## begin Material supplied

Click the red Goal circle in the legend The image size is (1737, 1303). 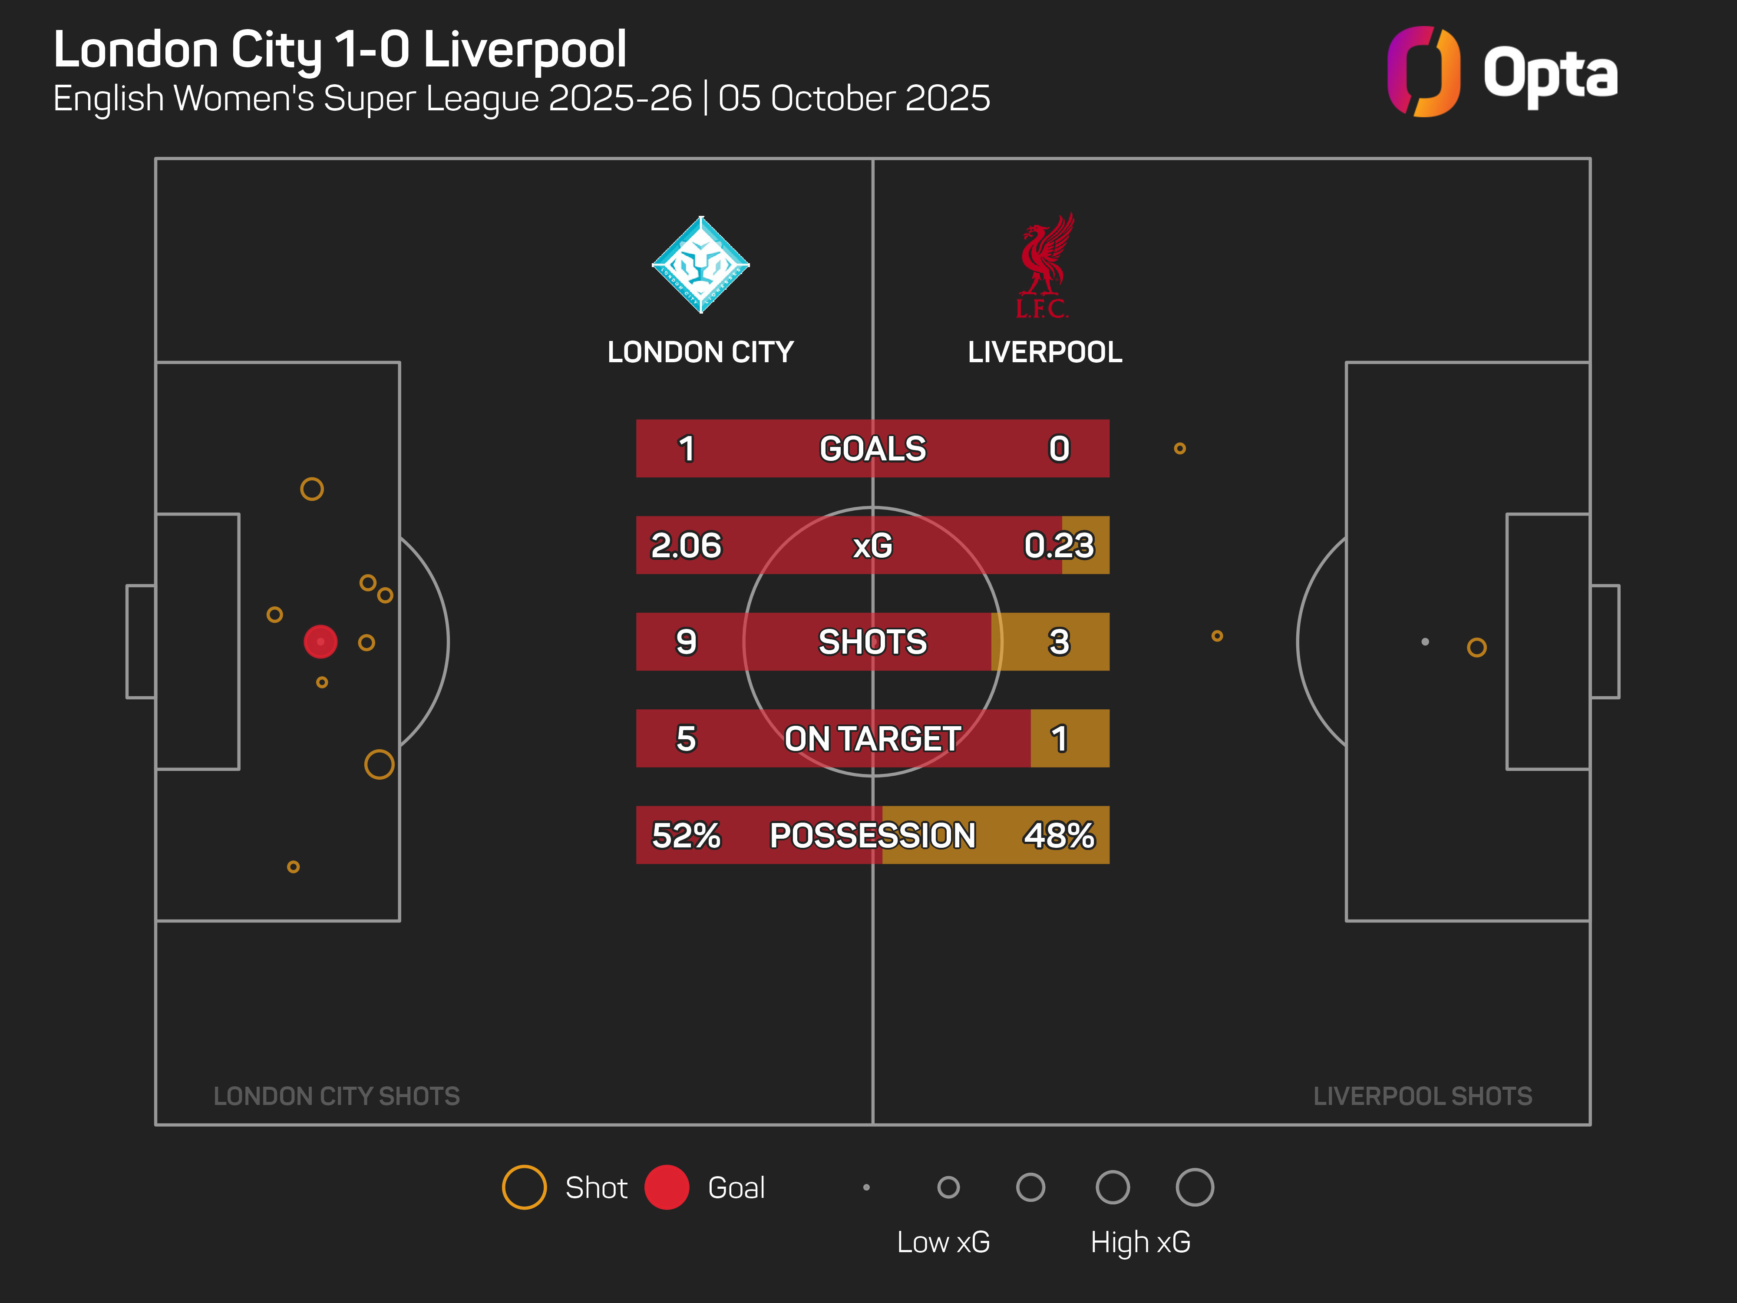pyautogui.click(x=667, y=1187)
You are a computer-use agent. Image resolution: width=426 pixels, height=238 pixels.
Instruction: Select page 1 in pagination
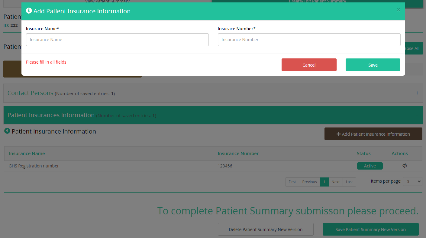point(324,182)
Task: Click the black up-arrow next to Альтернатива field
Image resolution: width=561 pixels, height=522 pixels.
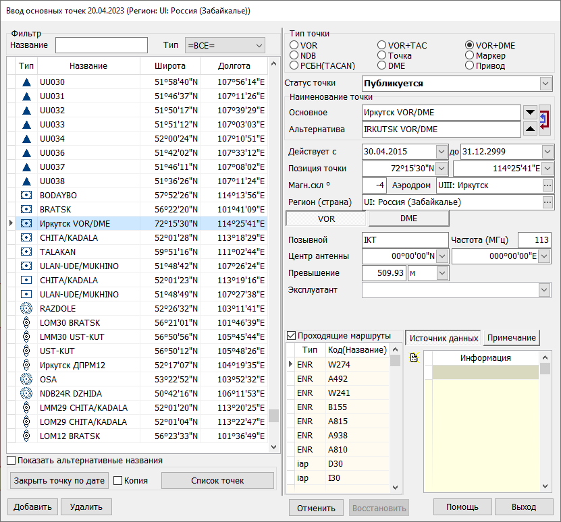Action: click(x=530, y=129)
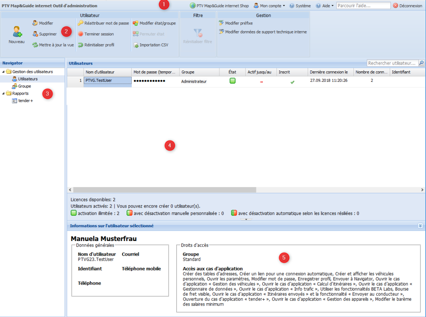Click green État indicator for PTVG.TestUser

(232, 81)
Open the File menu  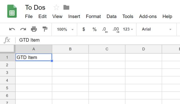pyautogui.click(x=29, y=16)
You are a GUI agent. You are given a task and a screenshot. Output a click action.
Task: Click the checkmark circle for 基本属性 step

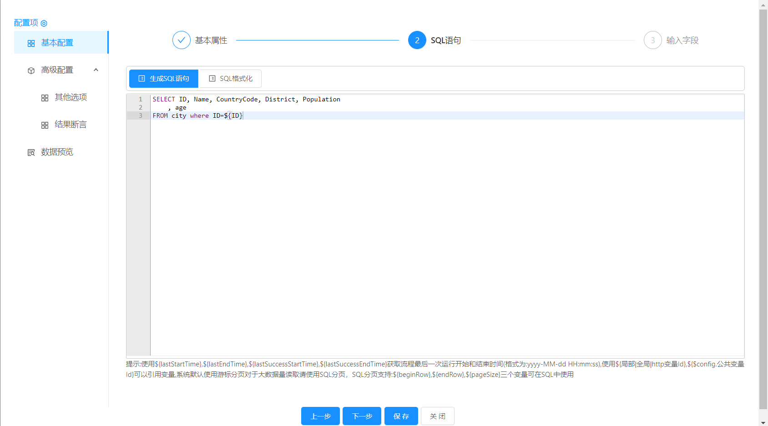[x=181, y=40]
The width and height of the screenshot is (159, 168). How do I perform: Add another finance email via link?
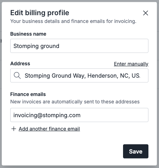(x=49, y=129)
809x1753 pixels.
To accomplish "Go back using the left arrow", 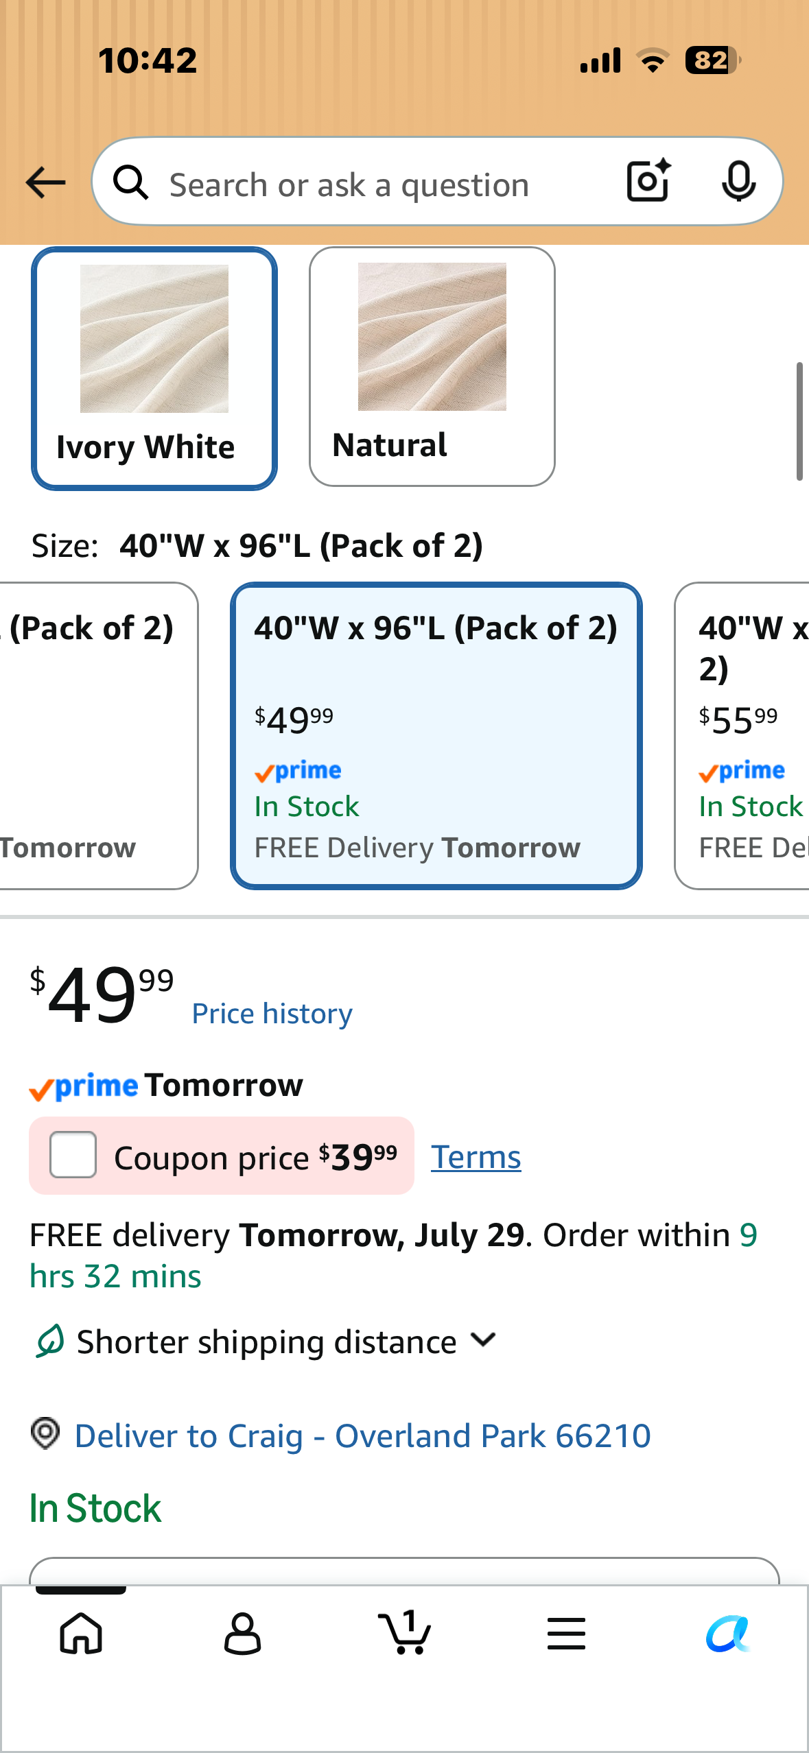I will (x=45, y=182).
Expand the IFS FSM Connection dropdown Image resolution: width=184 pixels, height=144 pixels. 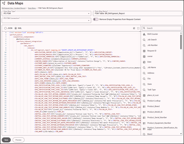89,20
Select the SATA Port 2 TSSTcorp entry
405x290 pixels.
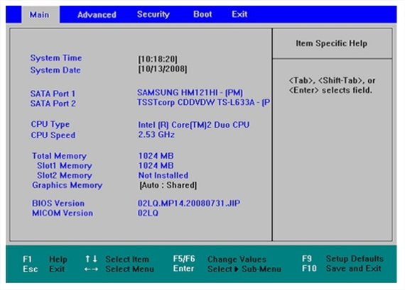203,102
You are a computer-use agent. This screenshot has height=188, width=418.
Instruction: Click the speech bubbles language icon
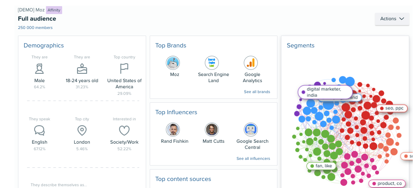39,131
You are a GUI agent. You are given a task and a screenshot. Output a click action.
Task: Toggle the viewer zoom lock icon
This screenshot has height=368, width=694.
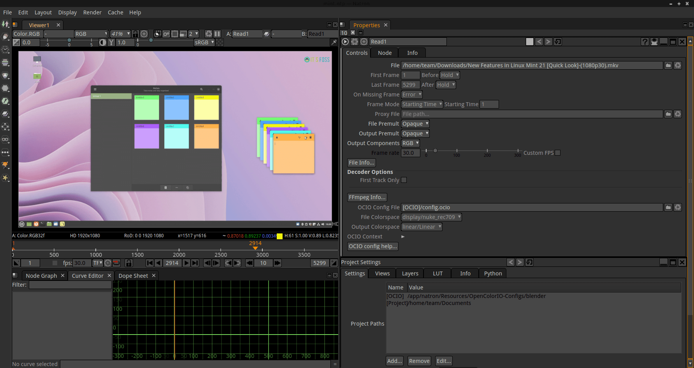tap(135, 34)
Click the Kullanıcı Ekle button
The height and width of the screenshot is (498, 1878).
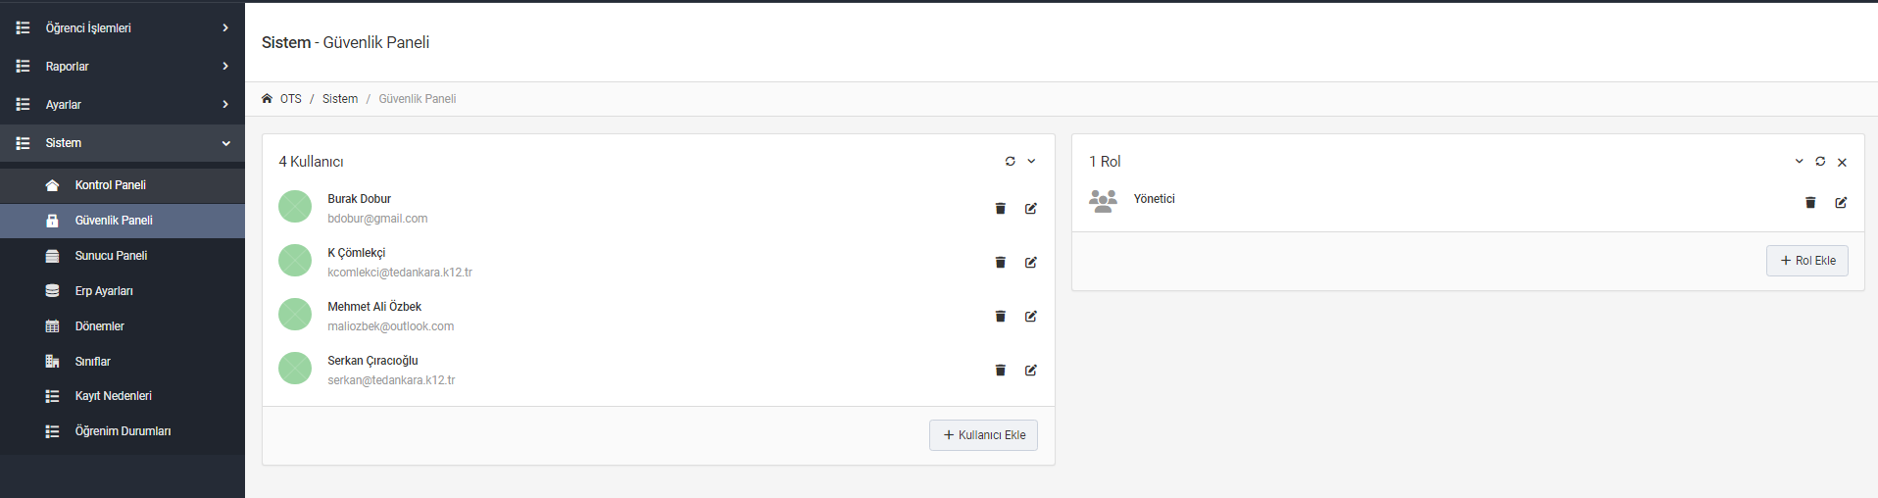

## end Material supplied

Given task>
Copy out the lines above word for word, from the line containing "Select the SATA Port 2 TSSTcorp entry" through the last line, inclusive, and leave out the pictures.

Reply to the exercise>
Select the SATA Port 2 TSSTcorp entry
405x290 pixels.
203,102
You are a computer-use agent. This screenshot has height=188, width=418.
Instruction: Click the speech bubbles language icon
39,131
You are a GUI agent. You are given a task and a screenshot. Output a click action.
Task: Toggle the viewer zoom lock icon
This screenshot has height=368, width=694.
tap(135, 34)
Click the Kullanıcı Ekle button
The height and width of the screenshot is (498, 1878).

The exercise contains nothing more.